Avant sa présentation dans la vallée de Carmel le 14 août, Bugatti a choisi une révélation en ligne. Le constructeur ne laisse donc pas monter le suspense jusqu’à la Monterey Car Week. Et il place d’emblée la Destrier parmi les curiosités les plus suivies du rendez-vous californien.
Une Bolide assagie, pas affadie
La recette est simple sur le papier, plus délicate en exécution. Partir de la Bolide, retirer tout ce qui relève de la traque obsessionnelle de l’appui, puis conserver l’impact mécanique. Le résultat promet une hypercar plus raffinée visuellement, sans perdre la force brute qui faisait l’intérêt de sa sœur.
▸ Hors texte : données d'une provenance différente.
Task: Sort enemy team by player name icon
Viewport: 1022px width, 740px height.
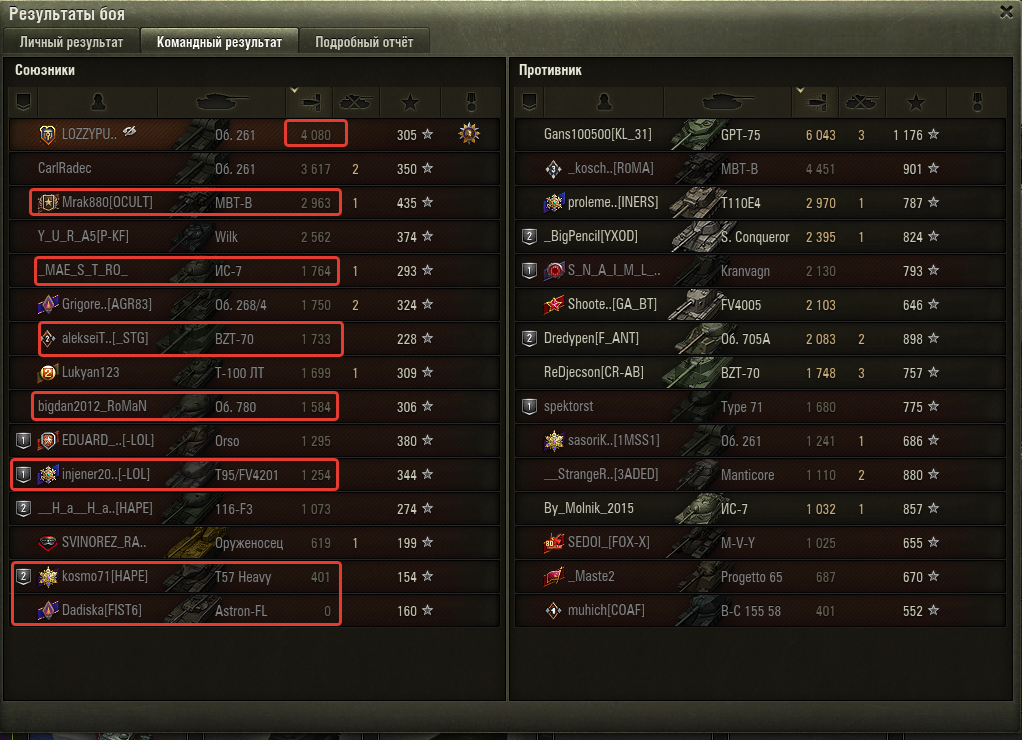Action: click(x=604, y=102)
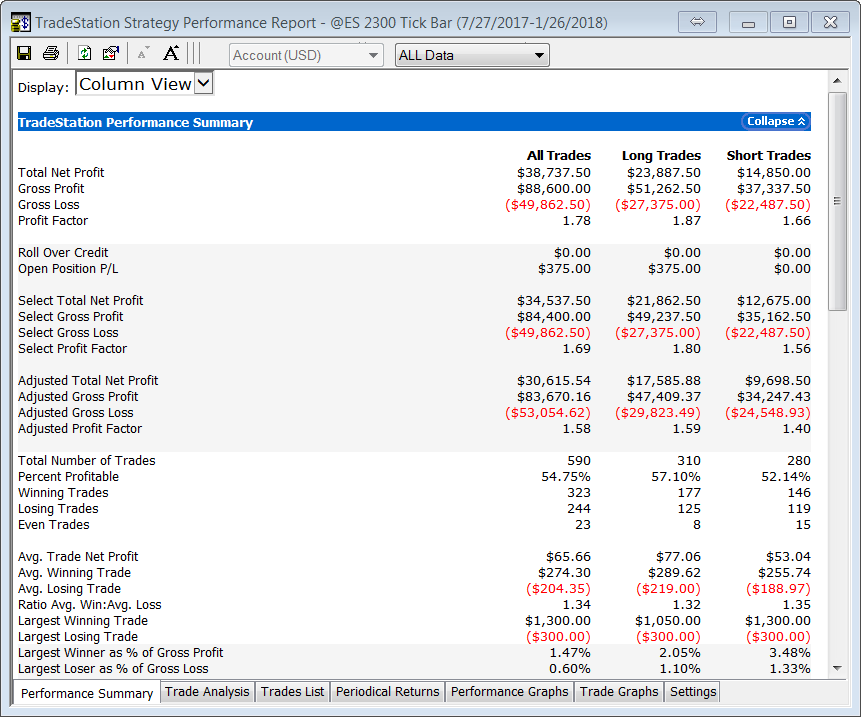
Task: Open the Periodical Returns tab
Action: pos(387,692)
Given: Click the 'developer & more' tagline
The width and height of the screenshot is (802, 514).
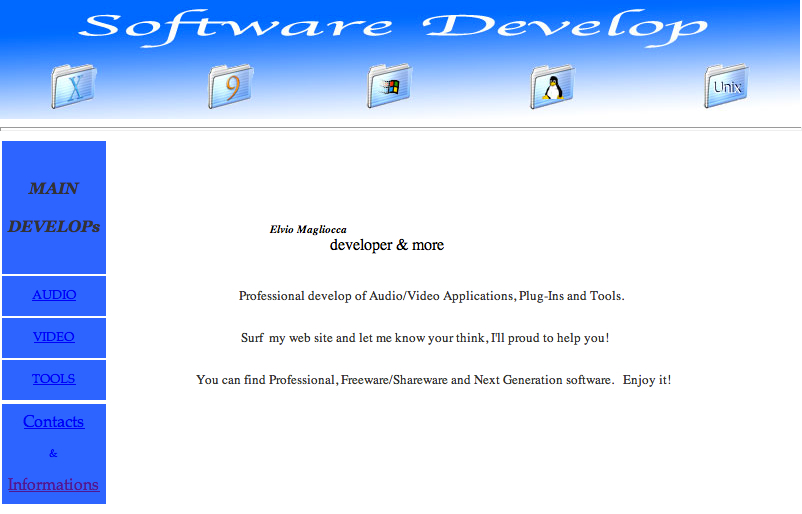Looking at the screenshot, I should pos(387,245).
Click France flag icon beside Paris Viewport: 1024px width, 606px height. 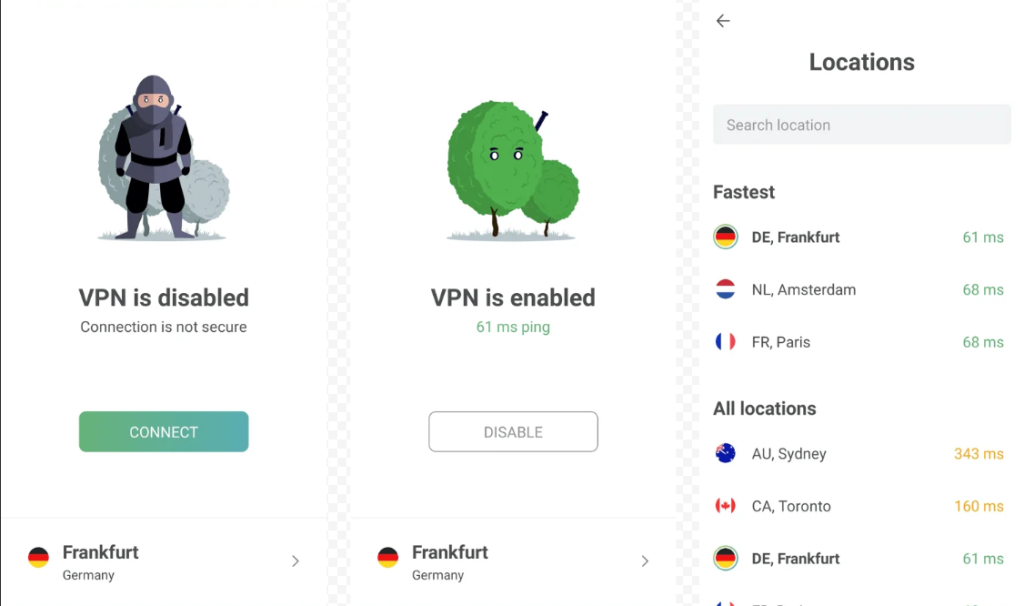(726, 342)
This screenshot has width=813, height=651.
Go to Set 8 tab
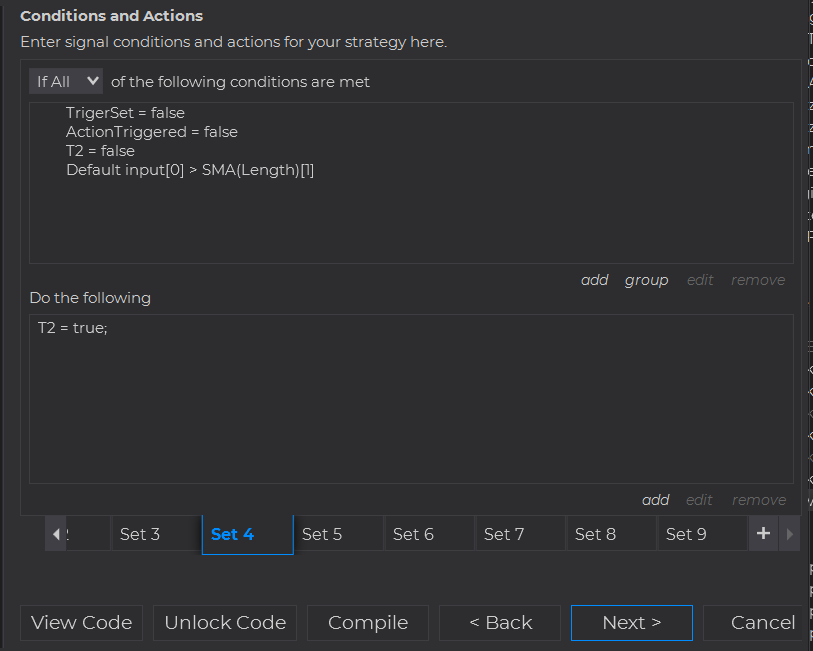595,534
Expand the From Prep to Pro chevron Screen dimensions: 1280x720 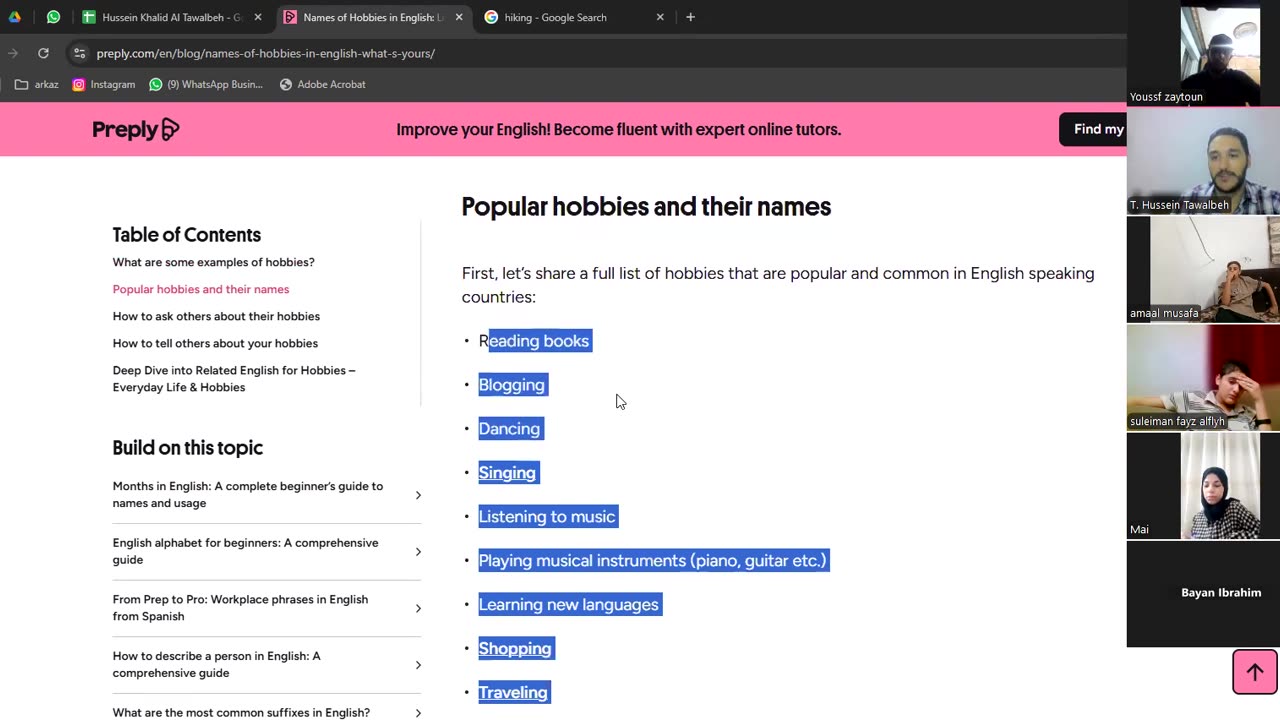418,608
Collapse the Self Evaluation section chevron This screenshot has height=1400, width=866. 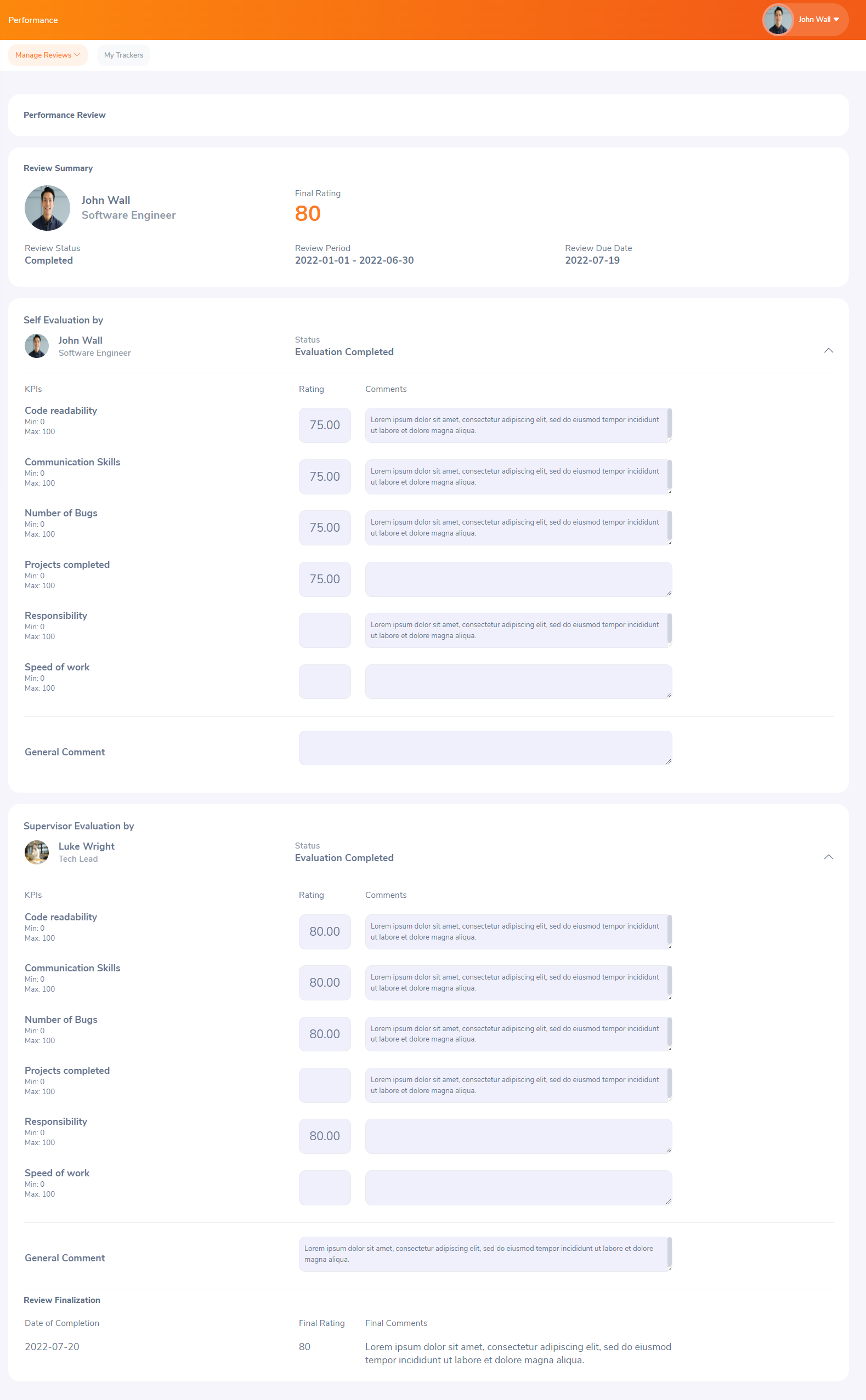pos(828,350)
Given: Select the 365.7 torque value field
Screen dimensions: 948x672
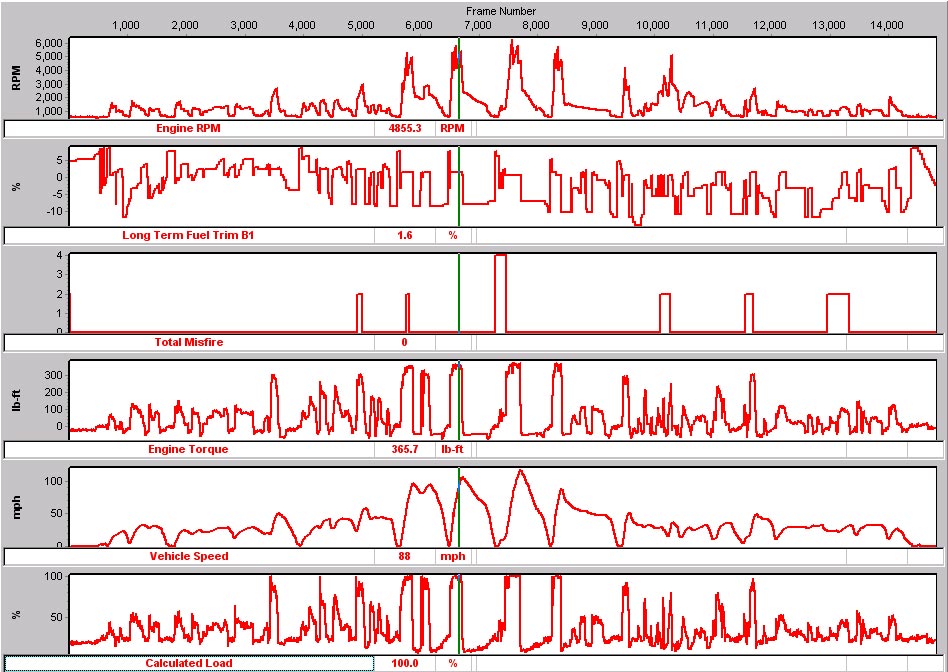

Frank Heyl, directeur du design de Bugatti, résume cette intention en une formule nette, « La Bolide nous a donné les proportions les plus extrêmes que nous ayons jamais créées, et en les libérant de la quête incessante d’appui aérodynamique, nous les avons laissées parler comme une sculpture pure ». C’est ambitieux, mais la logique tient.

Le Programme Solitaire prend de l’épaisseur
La Destrier est la troisième création unique du Programme Solitaire, la structure de Bugatti pensée pour permettre à certains clients de façonner leur propre variation à partir d’une plateforme existante. Avant elle, la marque avait déjà présenté la Brouillard, puis la F.K.P. Hommage.
En janvier, Frank Heyl expliquait déjà que ces programmes permettaient d’explorer un sujet en profondeur. La Destrier pousse cette idée assez loin, avec une voiture pensée pour une personne, pas pour une série, ni même pour une petite série.
Des références historiques et un vocabulaire équestre
Bugatti relie ce modèle à deux icônes des années 1930, la Type 57SC Atlantic et la Type 57C Tank. La seconde incarnait la brutalité efficace sur circuit, jusqu’à sa victoire aux 24 Heures du Mans 1939. La première reste, pour beaucoup, une forme idéale. Même châssis à l’époque, deux caractères. La comparaison avec le duo Bolide et Destrier n’a rien d’un hasard.
Le nom renvoie au cheval de guerre médiéval, le plus fort, le plus noble. Sur les flancs, la marque voit une énergie contenue, presque musculaire. La teinte Sapphire Celeste est censée rappeler l’éclat d’un pur-sang après l’effort. On retrouve aussi les signatures maison, la C-line et une calandre en fer à cheval plus généreuse que sur la Bolide.

Habitacle sur mesure et présence attendue à Monterey
La voiture ne mesure que 3 pieds de haut, selon Bugatti, ce qui en ferait le modèle le plus bas de la marque. Elle repose sur des jantes de 20 pouces à l’avant et 21 pouces à l’arrière, quand la Bolide se contente de 18 pouces. Dans le compartiment moteur, certaines pièces reçoivent une finition martelée, clin d’œil discret à l’armure battue à la main du chevalier.
À bord, deux cuirs habillent l’habitacle dans un brun Ambre Voyageur, avec un textile 3D tricoté et mêlé de cuivre. Sabine Consolini, responsable color and trim chez Bugatti, insiste sur une exécution retenue, « Rien ne crie. Chaque surface est mesurée, tactile, et pensée pour une seule personne ».
Frank Heyl va plus loin encore, estimant que la Destrier a sa place sur les pelouses des concours dans cinquante ans. D’ici là, elle devrait déjà aimanter les connaisseurs au Quail, A Motorsports Gathering et au Pebble Beach Concours d’Elegance la semaine prochaine.